→ Document section
--------------------------------------------------

Following that one was Mark's first of two Cartoon Voices panels he does.  Each has 7-8 professional voice actors who talk about the industry, how they got started and do some of the voices for which they are known.  The last part has the actors read from a script they have not seen before, doing several voices and numerous characters each.  This year it was an abridged version of Wizard of Oz which was wonderful (no pun).

Every year I look forward to stopping by the WCG booth and chatting with artist/writer Randy Reynaldo about his comic ROB HANES ADVENTURES.  I can't recall the exact year I first met Randy, but it had around 1995 or so, since Randy was still publishing the early stories as ADVENTURE STRIP DIGEST featuring Rob Hanes.  It may have been Tony Isabella or another pro that recommended the book to me, since several were already reading and reviewing it.  Rob's stories have the feel of the adventure comic strips that featured Terry & The Pirates, Captain Easy and Steve Canyon.  Lone adventurers who traveled to exotic ports, met beautiful women and nasty villains.  Randy has taken that style and brought it to the current day.  The past few years, Randy has only been publishing about one book a year, plus keeping the older stories available in trade paperbacks. This year tracking down Randy was my final 'must do' at the convention, so it was good finding him at his booth where we could chat for a few minutes and catch up. Go to the WCG website, sample some of the digital material there and order some copies.  Tell him that Steve sent you.

Sorry that this thing took as many days to get through as the convention, but there was just so much going on that I couldn't possibly get it all into a couple of blogs.  Hope you enjoyed at least some of it.

Thursday, July 16, 2015

San Diego Comic-Con 2015 - Part Four of My Journey (Best day ever!)

We're finally getting to one of the most remarkable days I have ever had at SDCC, or just about any convention I've attended.  Hey, I've been going to various pop culture conventions (SF, Horror/Fantasy, Mystery, Comics) since 1976 and have some great times. This whole convention was extra special since it was the first one I was able to share with Kristina & Sarah.  Dan and I always have had fun at these.  This past Friday just shot to the top of my list by about half way through and went over the top by the end.  I hope I can just give you a hint at how remarkable it was.

--------------------------------------------------

→ Supplied data
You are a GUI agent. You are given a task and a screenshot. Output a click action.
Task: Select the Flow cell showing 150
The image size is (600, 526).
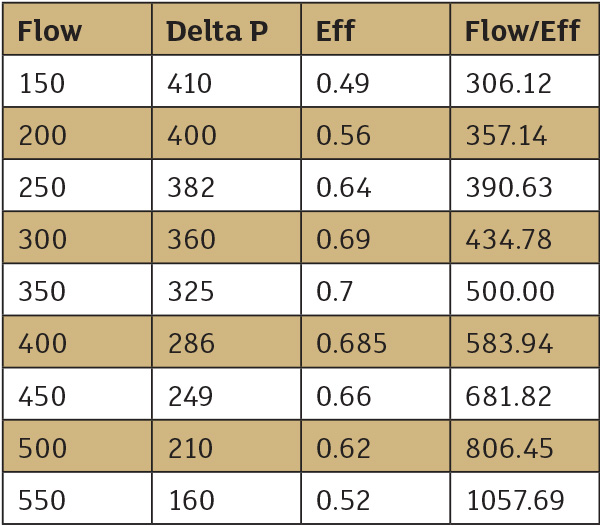pyautogui.click(x=41, y=83)
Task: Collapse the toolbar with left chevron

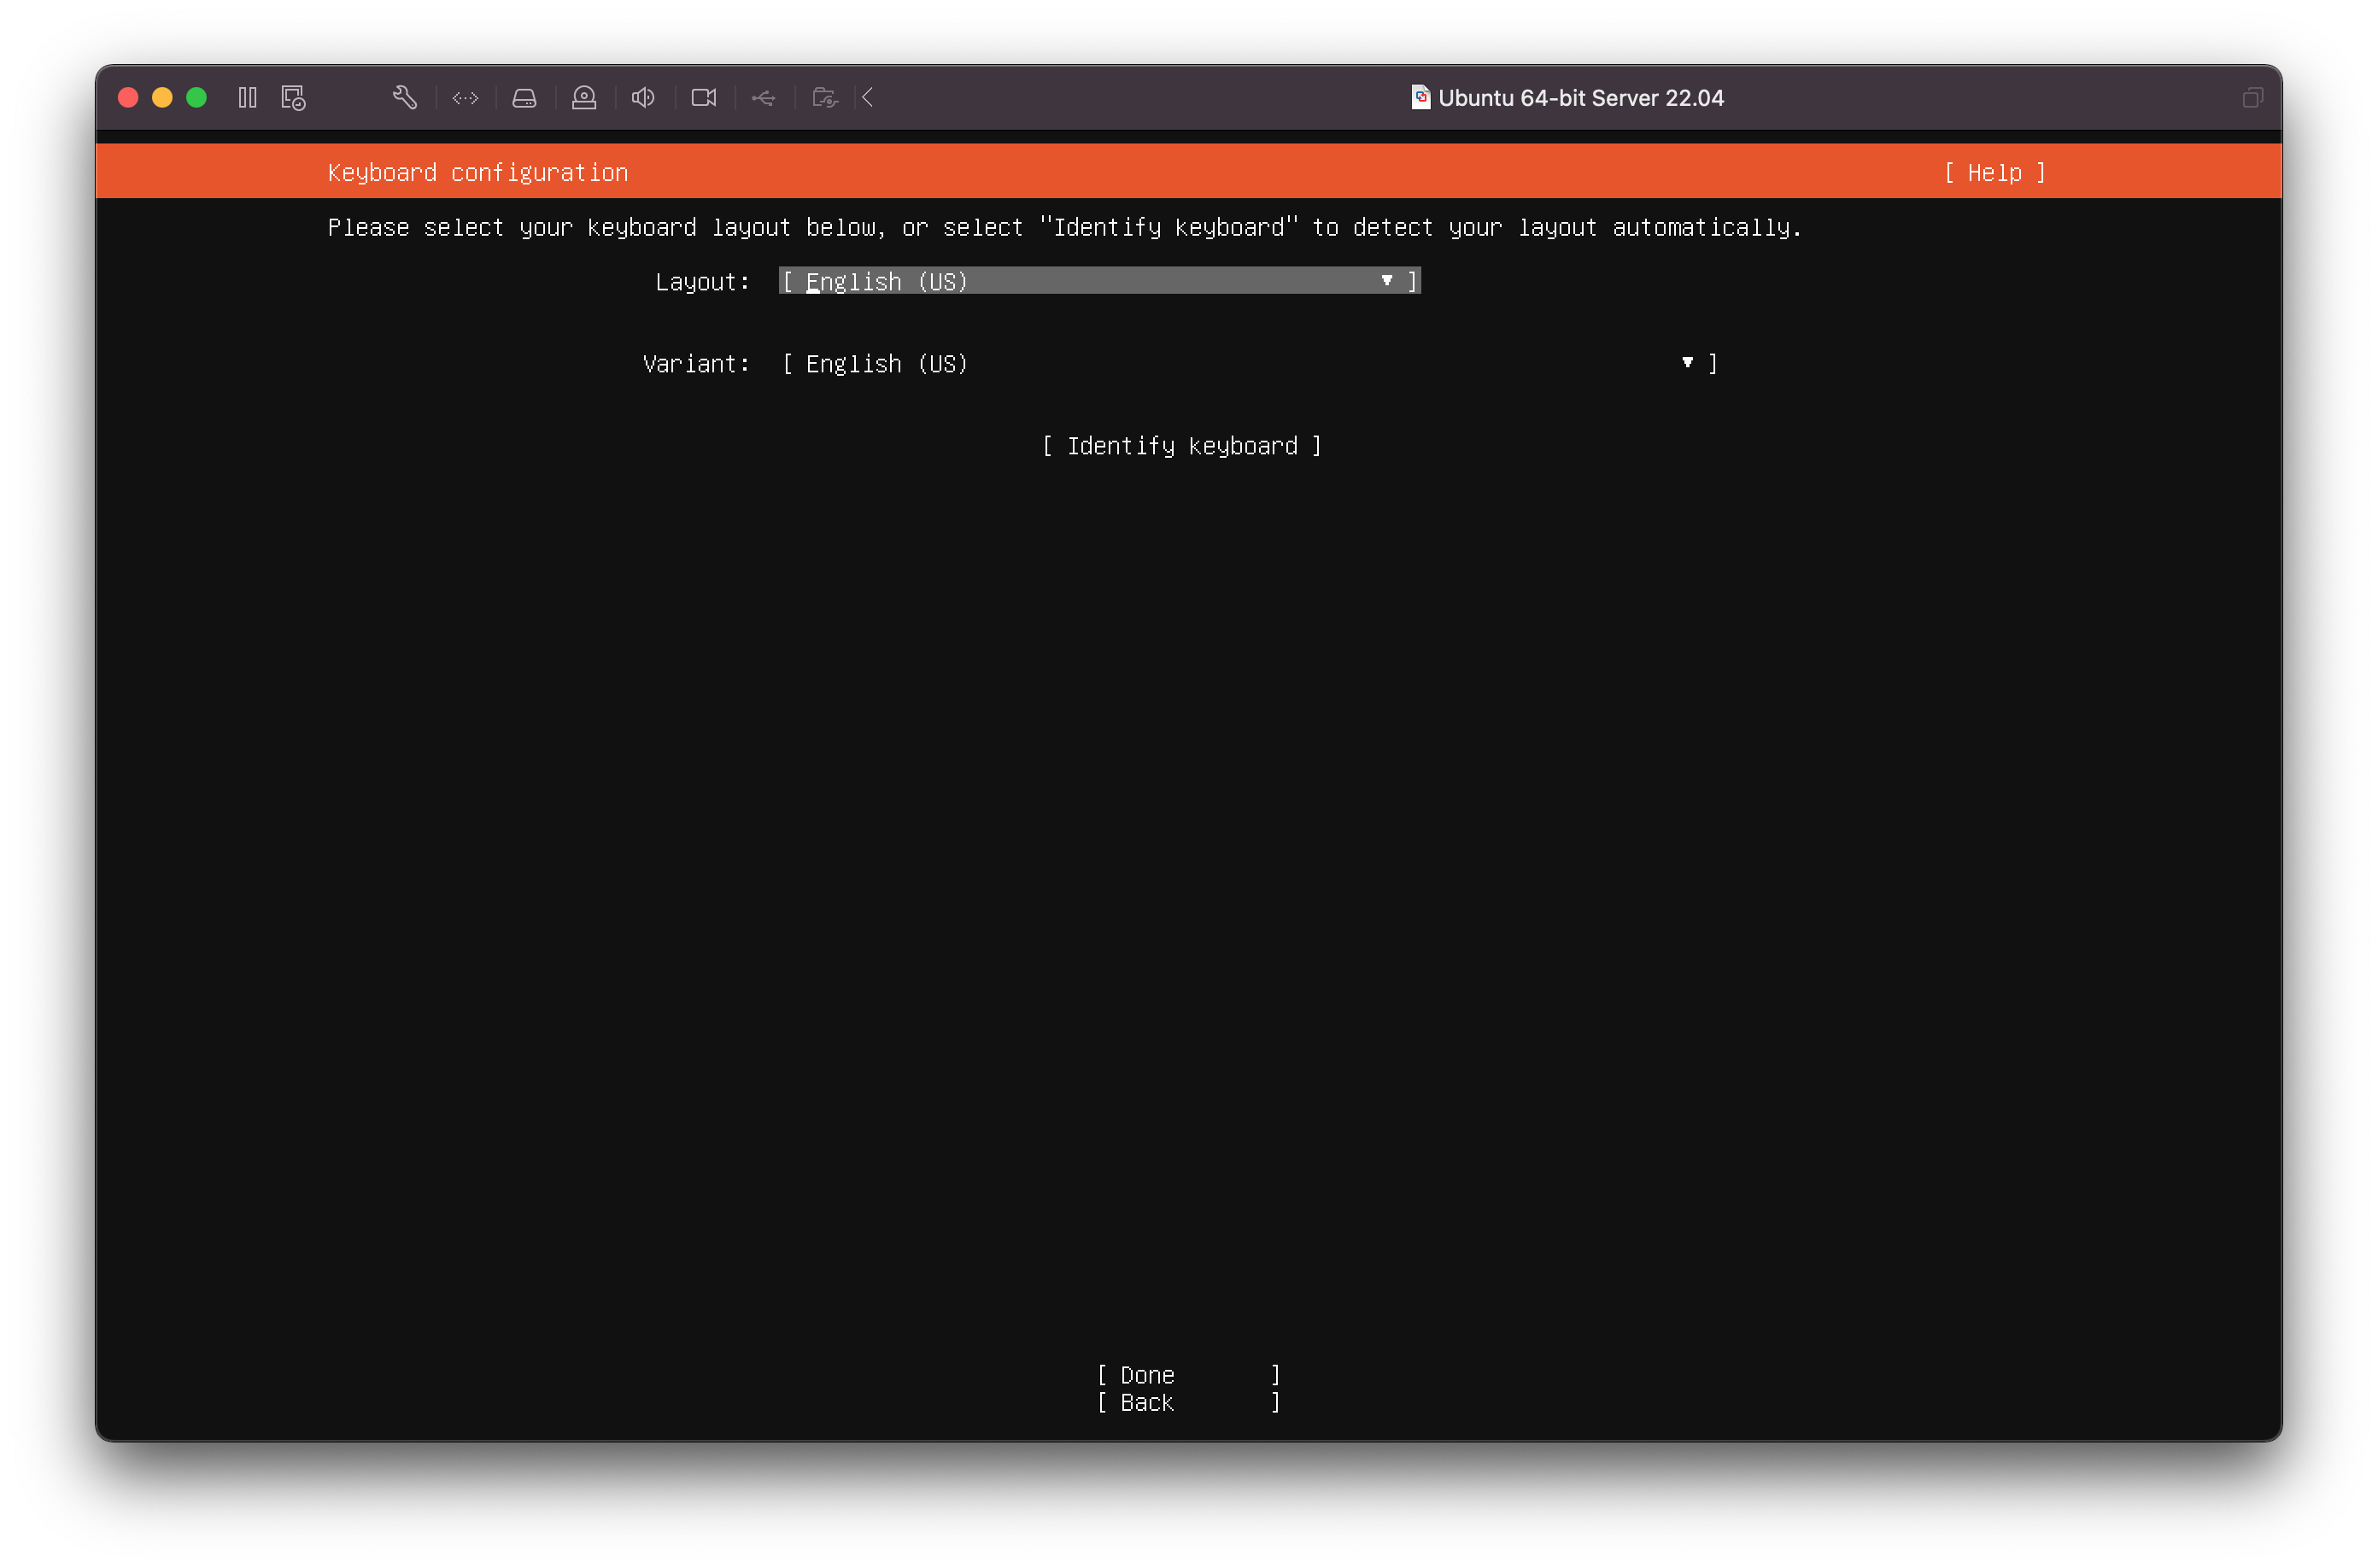Action: pyautogui.click(x=868, y=97)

--------------------------------------------------

→ Objective A
Please condense the paragraph beginning "Following that one was Mark's" in the Comic-Con blog post into a short list of its main facts.
→ Objective B
Pick up the Comic-Con blog post after its final sentence and carry it forward.

→ Task result A
- This was the first of Mark's two Cartoon Voices panels.
- Each panel has 7-8 professional voice actors.
- The actors discuss the industry and how they got started, and they perform some of the voices they are known for.
- At the end, the actors read a script they have never seen, each doing several voices and characters.
- This year's script was an abridged Wizard of Oz, and it was wonderful.

→ Task result B
We got to the Hall H line around 6:30 am on Friday.  Of course, we started further back than when we were there the previous night, as a number of folks had stayed even after receiving their wristbands. I will admit, being the Doubting Thomas I always am, that I started off wondering if we were still going to gain admittance into the Hall.  The bands themselves say on them that the possession of the band did not guarantee admission.  Fortunately, my three companions talked me down after the line eventually began moving and we could actually see the tents were we would spend the final half hour or so.  For the most part the crowd was well behaved, if a little rowdy towards the end.  Line holders and not staff were the first to report someone for breaking into the line. A few minutes later he was being escorted away by Security to the cheers of many.

I have to admit that once the line was moving and we were snaking around under the tents, everything was well organized and I have to salute the SDCC staff and volunteers for being so professional and organized.  The thousands of line standers were gathered into smaller groups and that hundred or so were then allowed into the convention center and into the hall.  We were then seated as we entered and ended up with decent seats towards the rear and in the center with the screens above us allowing us a great view of the actual stage and anything shown on the screens.

After a brief introduction and welcome the first program was announced. The Hall H program began, as it always does, with the Annual Animation Show of Shows. Ron Diamond, who has moderated this event at SDCC and animation festivals around the country, announced that the Show of Shows would begin being presented in theaters as well.  The shorts included FEAST (everybody loves the dog), DUET, LOVE IN THE TIME OF MARCH MADNESS and a new cartoon by Bill Plympton, THE LONELIEST STOP LIGHT.  They ranged from amusing to heart-breaking, with a wide-range of animation styles.  I highly recommend trying to hunt these down and perhaps checking out the Show of Shows Facebook page.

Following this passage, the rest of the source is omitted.